Netanyahu: No Street In Israel Will Be Named After Arafat

A Palestinian man walks past a graffiti of late Palestinian leader Yasser Arafat (R) and a
MOHAMMED ABED/AFP/Getty

TEL AVIV – Prime Minister Benjamin Netanyahu proclaimed Saturday that “no street in the State of Israel will be named after Yasser Arafat,” when it was discovered through the navigation app Waze that an Arab-Israeli village in Israel’s north had named a road for the late Palestinian leader.

On his Facebook page, Netanyahu said the issue was brought to his attention through the complaints of wounded IDF veterans who discovered it while using Waze. Netanyahu promised “we will work to remove the sign” in the village of Jatt.

The veterans complained to Interior Minister Aryeh Deri (Shas) who in turn informed the prime minister that his ministry did not approve the decision to name the street after Arafat, who is considered by many in Israel to be a terrorist.

Muhammad Tahar Wattad, head of the Jatt regional council, claimed that he was not aware of the street, Channel 2 reported. However, Wattad added that there should be no issue with it, since Arafat met with several Israeli prime ministers, including Netanyahu himself during his first tenure as prime minister from 1996-1999.

“From our perspective, [Arafat] is the official leader of the Palestinian people, with Israel recognizing him as a partner for [peace] negotiations,” he said. “Therefore there is no legal, social or moral prohibition in naming a street after him.”

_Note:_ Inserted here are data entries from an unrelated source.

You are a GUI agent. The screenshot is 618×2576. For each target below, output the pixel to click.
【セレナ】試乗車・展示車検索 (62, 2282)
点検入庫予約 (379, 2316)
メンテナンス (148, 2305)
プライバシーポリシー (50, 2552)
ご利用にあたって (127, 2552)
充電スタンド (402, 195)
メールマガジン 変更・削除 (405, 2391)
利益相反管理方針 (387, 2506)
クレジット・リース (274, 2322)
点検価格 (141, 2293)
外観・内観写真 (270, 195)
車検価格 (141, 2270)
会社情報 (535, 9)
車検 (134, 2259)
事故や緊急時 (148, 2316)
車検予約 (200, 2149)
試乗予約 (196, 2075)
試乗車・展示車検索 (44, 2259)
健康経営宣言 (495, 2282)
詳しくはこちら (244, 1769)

Wattad also said that “whoever calls [Arafat] a mass murderer should take responsibility for his words.”

Arafat is still revered in Palestinian society, where he is known as Abu Ammar. Arafat turned down Israel’s unprecedented offer of a peace deal at the 2000 Camp David negotiations, which proposed giving the Palestinians 96 percent of the West Bank. Instead, under Arafat, the Second Intifada kicked off with hundreds of suicide bomb attacks for the next half decade.

Arafat died at the age of 75 on November 11, 2004 just outside Paris. To this day, Palestinian officials continue to blame Israel for poisoning the PLO leader even though independent forensic teams have proved otherwise.